CARLSON: The debate is still embryonic; we will return for our closing comments, Bill Press and I -- it will be fully grown. We'll be right back.


PRESS: Tucker, it's a tough issue, with people on both sides of it. I just have one thing to say: if anybody has any doubts, I recommend reading this book called, "Saving Millie" by Morton Kondracke. It's not only the story of his life with Millie, who has serious Parkinson's disease. I think it's the boldest and strongest statement why you have to have stem cell funding.
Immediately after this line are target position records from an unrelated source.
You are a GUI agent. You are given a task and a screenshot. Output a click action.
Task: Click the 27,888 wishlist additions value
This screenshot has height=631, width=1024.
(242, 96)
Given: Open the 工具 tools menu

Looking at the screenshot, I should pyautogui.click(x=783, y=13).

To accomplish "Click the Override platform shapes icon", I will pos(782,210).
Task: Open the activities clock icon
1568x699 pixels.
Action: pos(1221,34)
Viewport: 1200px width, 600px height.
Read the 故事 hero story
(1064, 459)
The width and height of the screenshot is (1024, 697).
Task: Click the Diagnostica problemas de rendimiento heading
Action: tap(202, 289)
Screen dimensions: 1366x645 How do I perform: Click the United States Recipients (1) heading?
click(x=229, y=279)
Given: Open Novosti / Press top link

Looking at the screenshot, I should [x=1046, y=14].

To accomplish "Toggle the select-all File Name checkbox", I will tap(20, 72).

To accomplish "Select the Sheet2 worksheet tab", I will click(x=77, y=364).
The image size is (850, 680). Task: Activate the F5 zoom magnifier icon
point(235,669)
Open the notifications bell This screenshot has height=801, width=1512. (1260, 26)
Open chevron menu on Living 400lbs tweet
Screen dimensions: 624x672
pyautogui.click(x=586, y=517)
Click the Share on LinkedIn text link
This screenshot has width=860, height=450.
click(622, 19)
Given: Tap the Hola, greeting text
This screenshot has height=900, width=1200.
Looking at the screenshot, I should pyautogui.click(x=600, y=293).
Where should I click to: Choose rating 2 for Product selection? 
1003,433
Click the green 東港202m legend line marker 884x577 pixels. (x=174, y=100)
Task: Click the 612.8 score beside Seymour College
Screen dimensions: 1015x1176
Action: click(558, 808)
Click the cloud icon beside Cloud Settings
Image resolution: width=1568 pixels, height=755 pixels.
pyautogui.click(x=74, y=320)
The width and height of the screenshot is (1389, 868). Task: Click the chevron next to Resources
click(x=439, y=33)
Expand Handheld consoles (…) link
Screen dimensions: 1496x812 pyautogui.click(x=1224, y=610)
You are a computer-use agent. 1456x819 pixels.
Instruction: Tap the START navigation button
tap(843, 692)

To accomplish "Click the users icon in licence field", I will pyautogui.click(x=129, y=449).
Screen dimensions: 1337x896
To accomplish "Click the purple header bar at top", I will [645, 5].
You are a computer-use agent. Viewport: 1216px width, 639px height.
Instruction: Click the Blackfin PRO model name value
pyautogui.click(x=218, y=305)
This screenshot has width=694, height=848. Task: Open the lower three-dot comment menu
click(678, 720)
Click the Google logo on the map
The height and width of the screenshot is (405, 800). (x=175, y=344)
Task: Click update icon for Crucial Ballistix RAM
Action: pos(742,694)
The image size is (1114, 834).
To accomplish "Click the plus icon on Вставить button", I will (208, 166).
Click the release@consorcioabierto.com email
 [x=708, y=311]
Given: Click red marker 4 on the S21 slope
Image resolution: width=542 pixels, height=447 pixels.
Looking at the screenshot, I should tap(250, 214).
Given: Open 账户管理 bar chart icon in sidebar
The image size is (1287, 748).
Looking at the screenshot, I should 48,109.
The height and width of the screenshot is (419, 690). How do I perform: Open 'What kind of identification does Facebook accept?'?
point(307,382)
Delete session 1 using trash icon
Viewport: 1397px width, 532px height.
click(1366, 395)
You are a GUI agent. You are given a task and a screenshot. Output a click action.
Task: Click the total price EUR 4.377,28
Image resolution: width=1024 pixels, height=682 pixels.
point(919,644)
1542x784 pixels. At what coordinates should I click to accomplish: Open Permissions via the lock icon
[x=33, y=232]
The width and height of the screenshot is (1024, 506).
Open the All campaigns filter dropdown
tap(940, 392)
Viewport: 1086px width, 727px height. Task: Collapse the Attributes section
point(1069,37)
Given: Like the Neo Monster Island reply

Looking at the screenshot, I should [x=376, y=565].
CARLSON: And the best part of the book, the parts about their marriage, and what a wonderful woman she is, the idea, however, that embryonic stem-cell research offers the only hope for curing this disease as ridiculous, and I'm just struck by how people pretend the embryo doesn't grow into a child, which it does! And I think the debate has to be -- to take place with that in mind.

PRESS: If it's locked in a refrigerator in a lab, it doesn't grow into a child and never will.

CARLSON: That is exactly right! Which is why it ought not to be.

PRESS: From the left, I'm Bill Press; good night for CROSSFIRE.

CARLSON: From the right, I'm Tucker Carlson. Join us again tomorrow night for the next edition of CROSSFIRE.